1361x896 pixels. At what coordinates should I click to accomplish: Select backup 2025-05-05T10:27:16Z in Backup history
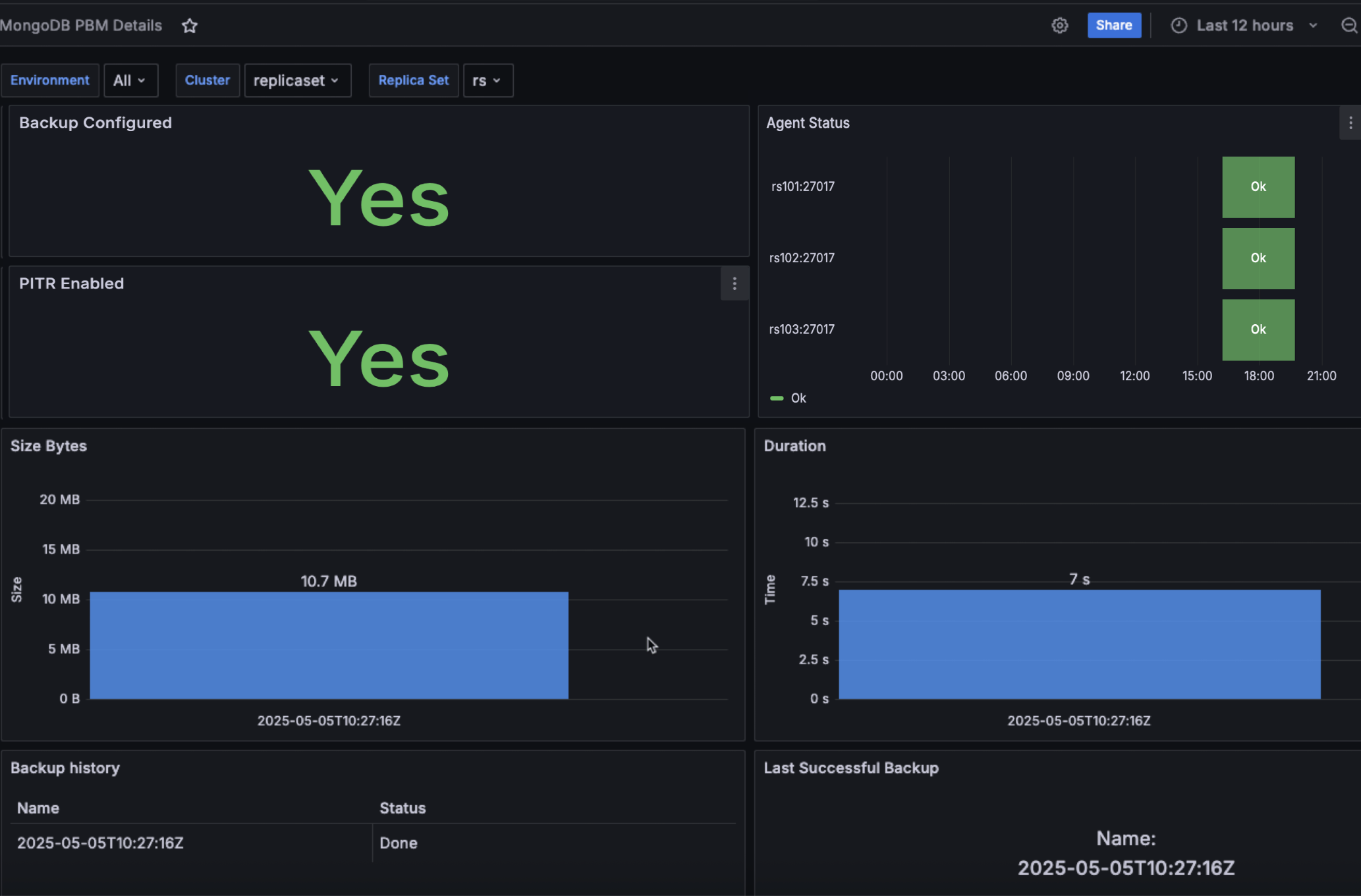(x=99, y=842)
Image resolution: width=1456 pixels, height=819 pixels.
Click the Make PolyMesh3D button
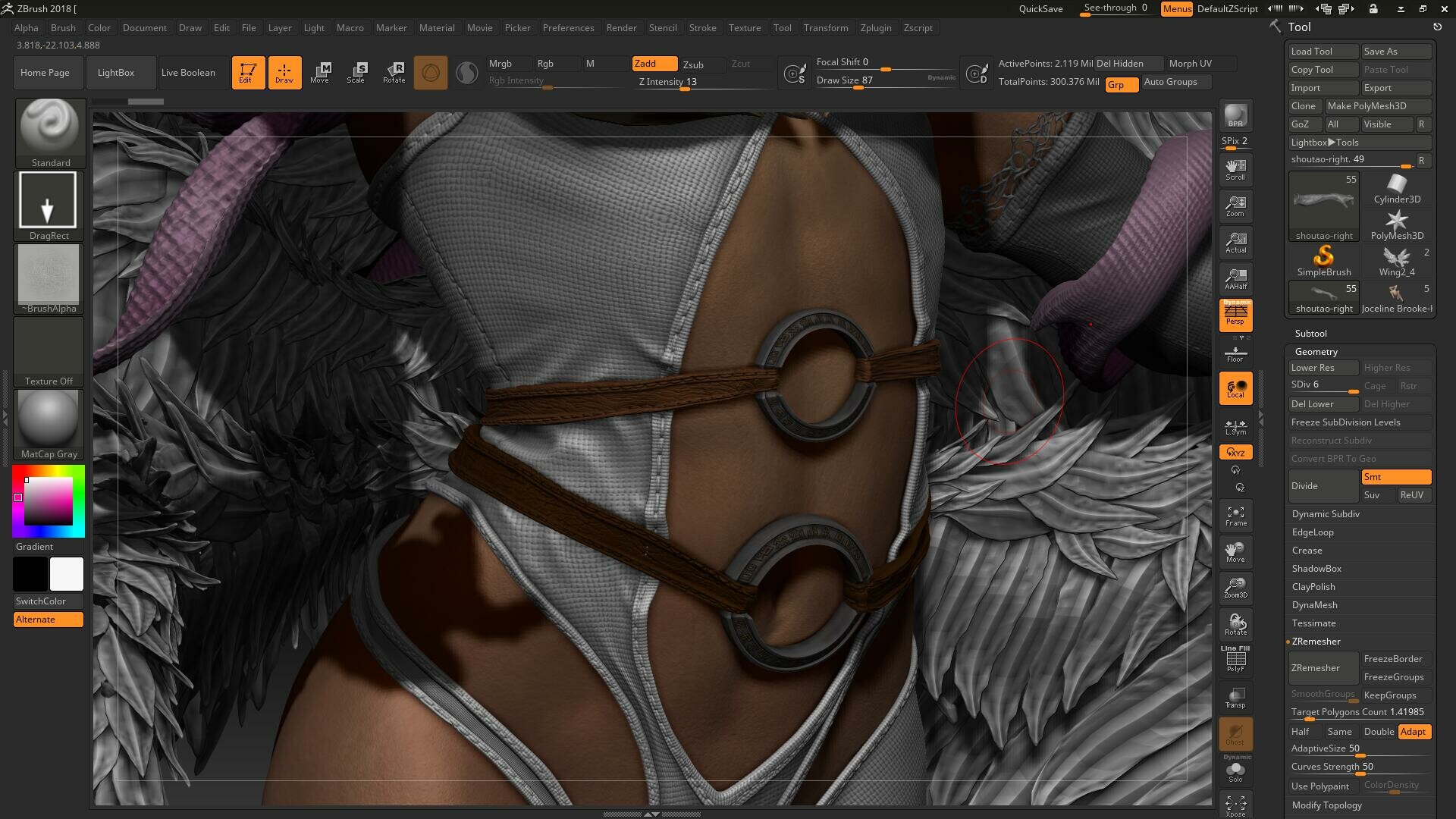click(1377, 106)
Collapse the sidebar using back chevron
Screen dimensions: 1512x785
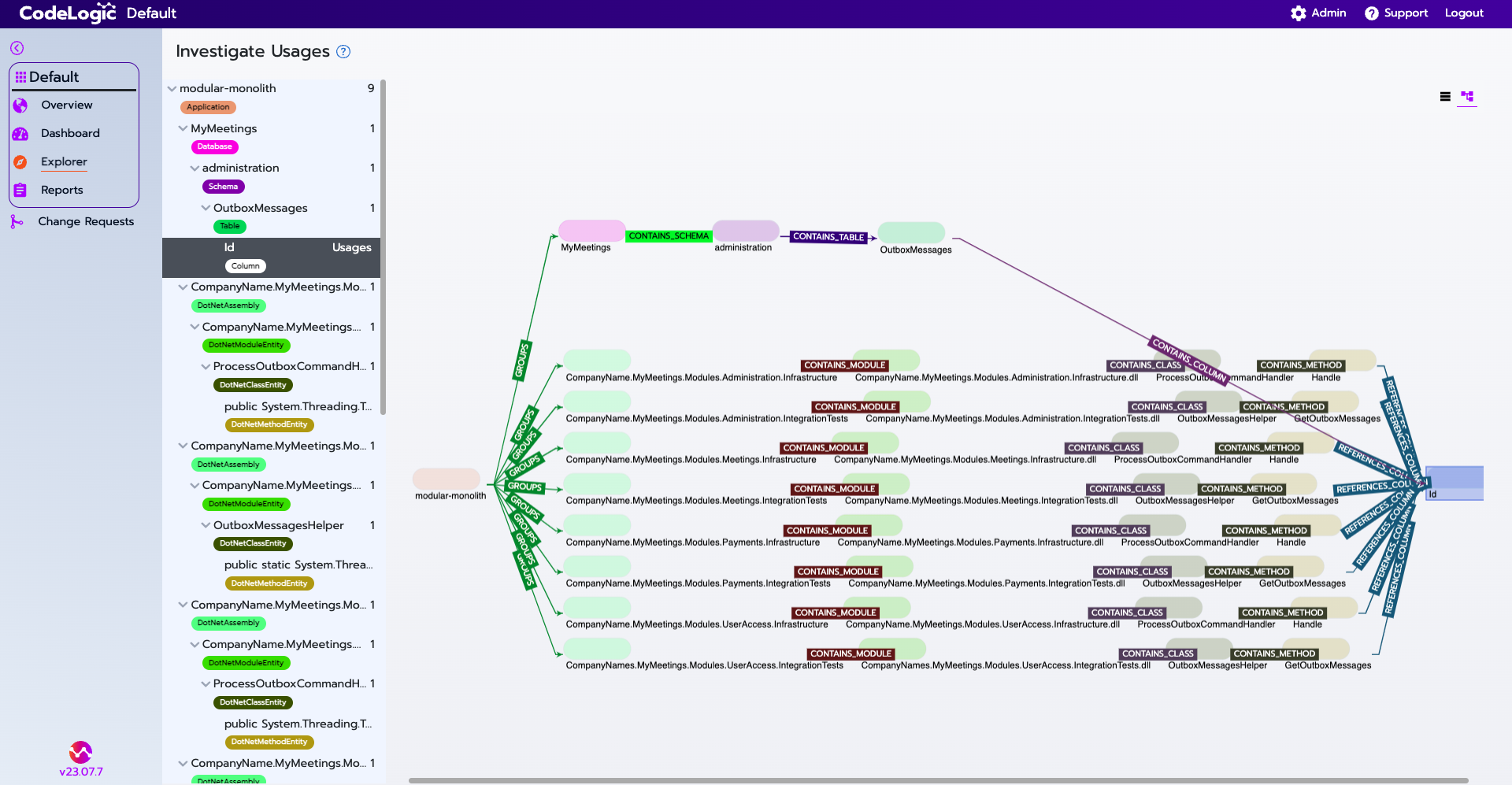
· · · ·
#### TASK TO CARRY OUT
Leaving all pictures aside, print exactly the lines from the one that contains "Click the Make PolyMesh3D button" through the last line of the data above, inclusive.

#### OUTPUT OF THE TASK
Click the Make PolyMesh3D button
click(1377, 106)
Collapse the sidebar using back chevron
Screen dimensions: 1512x785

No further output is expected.